Trump then suggested that the United States should instead bring more people from countries such as Norway, whose prime minister he met with Wednesday. The president, according to a White House official, also suggested he would be open to more immigrants from Asian countries because he felt that they help the United States economically.
In addition, the president singled out Haiti, telling lawmakers that immigrants from that country must be left out of any deal, these people said.
“Why do we need more Haitians?” Trump said, according to people familiar with the meeting. “Take them out.”
“Trumpism” is just the politics of white grievance
Political scientists who study race and immigration find that they have played a central role in the transformation of American politics. Democratic support for civil rights legislation and mass Latino immigration led to a sea change in American voting, wherein white voters who feel high levels of racial resentment shifted en masse into the Republican Party.
To understand Trumpism, look to Europe
Trumpism’s closest analogue in other countries is European far-right parties, which have made immigration the core of their political appeal and have found political success.
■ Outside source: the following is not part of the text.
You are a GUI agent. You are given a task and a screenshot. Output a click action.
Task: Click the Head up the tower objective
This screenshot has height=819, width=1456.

Statistical studies find, consistently and unambiguously, that parties like France’s National Front and Germany’s Alternatives for Deutschland (AfD) derive the bulk of their support by marshaling anti-immigrant sentiment.
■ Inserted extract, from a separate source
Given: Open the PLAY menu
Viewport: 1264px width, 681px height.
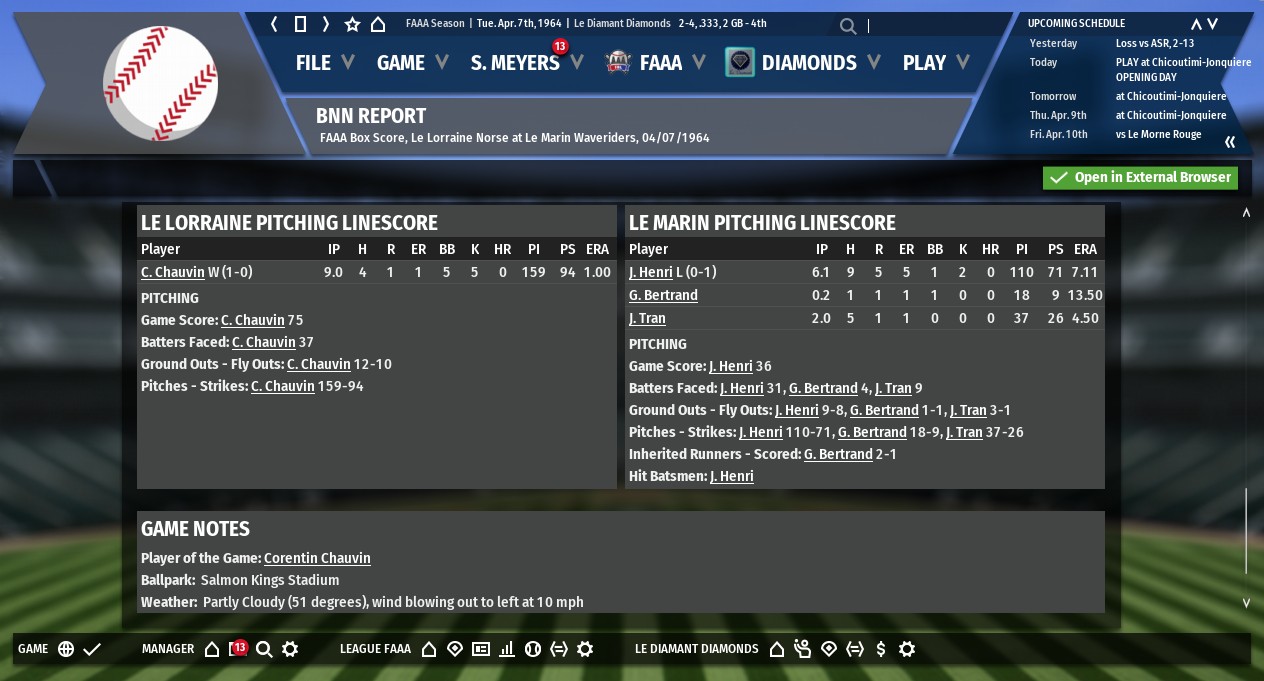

This sentiment is created not by a feeling of economic threat, fear that Europeans would have to compete for their jobs, but by a sensation of cultural threat — a sense that people from Muslim countries, places that Trump might term “shitholes,” were alien to Europe and not welcome.
A group of Belgian researchers examined support for a far-right party in their country, Vlaams Blok, at the municipal and national levels. Instead of just looking at the impact of the presence of “immigrants” in a particular area, they looked at different types of immigrants.
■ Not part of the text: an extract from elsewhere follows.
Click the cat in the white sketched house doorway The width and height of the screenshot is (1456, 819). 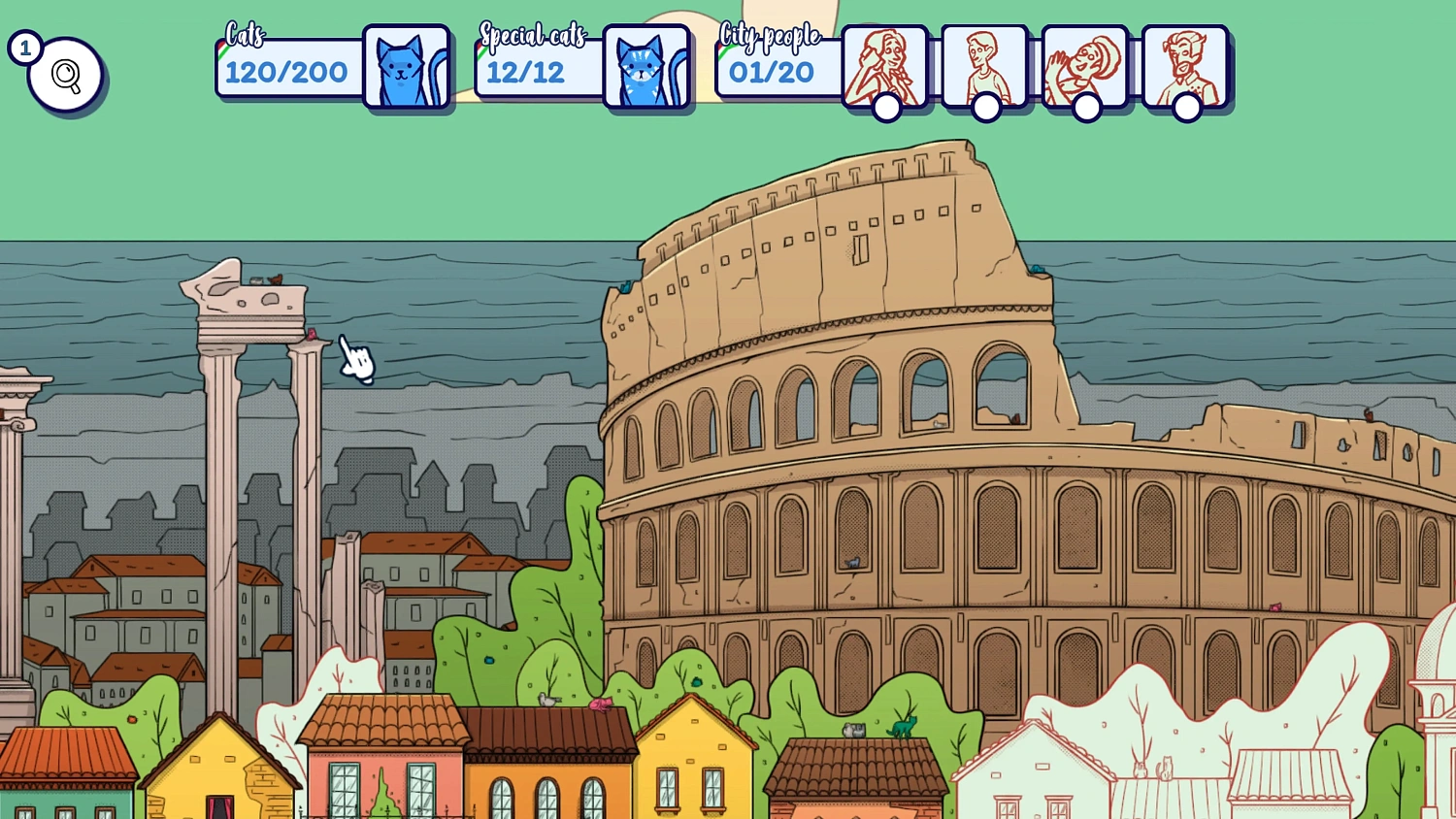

Specifically, they separated out immigrants from Turkey and Africa’s Muslim-majority Maghreb region, which includes such countries as Morocco, Tunisia, and Algeria. They found that the presence of Muslim immigrants correlated well with increased support for Vlaams Blok, but the presence of non-Muslim immigrant populations didn’t.
”It is not so much the presence of foreigners, but rather the fear of the Islamic way of living that leads to extreme right voting,” they write.
The comparison to the European far right parties, which are functionally single-issue parties focusing on immigration, is vital to helping us understand Trumpism. These parties took advantage of European cultural anxiety, of fears of difference, to build entirely new political movements that took Europe by storm.
Trump did much the same thing in the United States. His policy stances on other issues — taxes, health care, North Korea, Syria — shift by the day, often based on whoever he talked to last. He can’t seem to make up his mind on a Trump view of the economy, at least not one he’s consistently acted on, or on a Trump doctrine in foreign policy.
He’s been consistent on only one thing throughout his campaign and in his presidency: mobilizing cultural resentment. From his fight with “Mexican” Judge Gonzalo Curiel (who was born in Indiana) to his battle with the NFL over black players kneeling to protest racism to his willingness to whitewash the neo-Nazis who marched in Charlottesville, Virginia, last August, divisive racial and cultural politics have been at the center of his appeal. Polling suggests that Trump’s core supporters back him on this stuff to the hilt.
Trumpism is not complicated. It is the weaponization of anti-immigrant and anti-black sentiment to further Donald Trump’s political ambitions. The “shithole” comment is not an exception. It’s the rule.